In the screen shot above, I'm using the "connect_mode" option to bring the nRST line low on the target device when entering debug mode.  Usually this is not necessary for SWD, however some of the probing I did would cause the MCU to crash.  This required a power cycle or reset to restore communications via SWD.

The first tests I did with the HK MCU were to probe the flash and RAM.  The HK datasheet shows the flash at address 0.  In the STM32F0, the flash is at address 0x8000000, and is mapped to address 0 when the boot0 pin is low.  Although the HK MCU doesn't have a boot0 pin, data at address 0x8000000 is mirrored at address 0 as well.  What was most unusal about the HK MCU is that the flash was not erased to all 0xFF as is typical with other flash-based MCUs.  Most of the flash contents was zeros, except for some data at address 0x400, which was the same on the 2 MCUs I checked:

By writing to memory starting at 0x20000000 using the 'ww' command, I discovered that the MCUs I received have 4kB or RAM, rather than the 2kB specified in the datasheet.  Writing to 0x20001000 (beyond 4kB) results in a crash.
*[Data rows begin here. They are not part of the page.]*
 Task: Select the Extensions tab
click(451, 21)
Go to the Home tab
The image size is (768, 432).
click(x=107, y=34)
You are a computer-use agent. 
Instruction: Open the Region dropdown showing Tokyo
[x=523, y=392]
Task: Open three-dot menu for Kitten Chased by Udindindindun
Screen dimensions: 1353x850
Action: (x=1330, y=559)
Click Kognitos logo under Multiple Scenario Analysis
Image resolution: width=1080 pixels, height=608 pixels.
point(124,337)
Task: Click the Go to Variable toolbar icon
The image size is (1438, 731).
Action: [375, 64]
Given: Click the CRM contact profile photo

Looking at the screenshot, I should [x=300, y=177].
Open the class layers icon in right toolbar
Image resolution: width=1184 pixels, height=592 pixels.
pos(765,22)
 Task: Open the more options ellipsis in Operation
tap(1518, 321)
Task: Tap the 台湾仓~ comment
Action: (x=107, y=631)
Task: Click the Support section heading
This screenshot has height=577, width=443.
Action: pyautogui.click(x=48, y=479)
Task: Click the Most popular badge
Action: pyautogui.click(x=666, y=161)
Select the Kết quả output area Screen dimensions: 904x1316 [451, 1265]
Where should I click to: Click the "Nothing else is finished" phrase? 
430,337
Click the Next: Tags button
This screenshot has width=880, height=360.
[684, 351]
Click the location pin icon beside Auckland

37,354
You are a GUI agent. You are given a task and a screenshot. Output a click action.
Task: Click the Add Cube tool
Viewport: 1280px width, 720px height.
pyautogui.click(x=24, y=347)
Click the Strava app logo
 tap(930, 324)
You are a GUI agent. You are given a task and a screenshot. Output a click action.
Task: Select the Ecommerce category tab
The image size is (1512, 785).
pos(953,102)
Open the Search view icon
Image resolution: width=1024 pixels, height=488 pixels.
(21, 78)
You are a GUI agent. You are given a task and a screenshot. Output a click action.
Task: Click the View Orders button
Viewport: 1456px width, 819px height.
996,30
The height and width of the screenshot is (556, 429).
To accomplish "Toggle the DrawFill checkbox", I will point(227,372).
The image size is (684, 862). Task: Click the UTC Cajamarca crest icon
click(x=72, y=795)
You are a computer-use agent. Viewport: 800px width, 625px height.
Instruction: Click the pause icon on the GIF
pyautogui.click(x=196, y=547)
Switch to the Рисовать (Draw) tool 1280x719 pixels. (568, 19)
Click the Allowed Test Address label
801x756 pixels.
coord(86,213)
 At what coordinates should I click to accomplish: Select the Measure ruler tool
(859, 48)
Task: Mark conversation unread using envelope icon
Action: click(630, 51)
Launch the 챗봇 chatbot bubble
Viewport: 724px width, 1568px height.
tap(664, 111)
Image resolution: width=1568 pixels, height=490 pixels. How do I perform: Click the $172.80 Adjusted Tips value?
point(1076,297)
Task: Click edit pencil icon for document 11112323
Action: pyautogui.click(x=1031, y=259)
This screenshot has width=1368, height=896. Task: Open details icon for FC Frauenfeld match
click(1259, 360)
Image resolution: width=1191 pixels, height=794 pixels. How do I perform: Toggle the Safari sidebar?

For writing and erasing the flash, I initially tried using the pyOCD 'erase' and 'flash' commands.  Since the MCU flash interface is not part of Cortex-M specification, the flash interface peripheral will vary from one MCU vendor to the next.  The flash interface on the STM32F051 is almost identical to the flash interface on the STM32F030, however the 'erase' and 'flash' commands caused the HK MCU to crash when I ran them.  Testing on a genuine STM32F030 crashed as well, and after some debugging and reading through the pyOCD code, I realized the STM32F051 flash routines need 8kB of RAM.  Even after downloading and installing the STM32F0 device pack, I could not erase or flash the HK MCU.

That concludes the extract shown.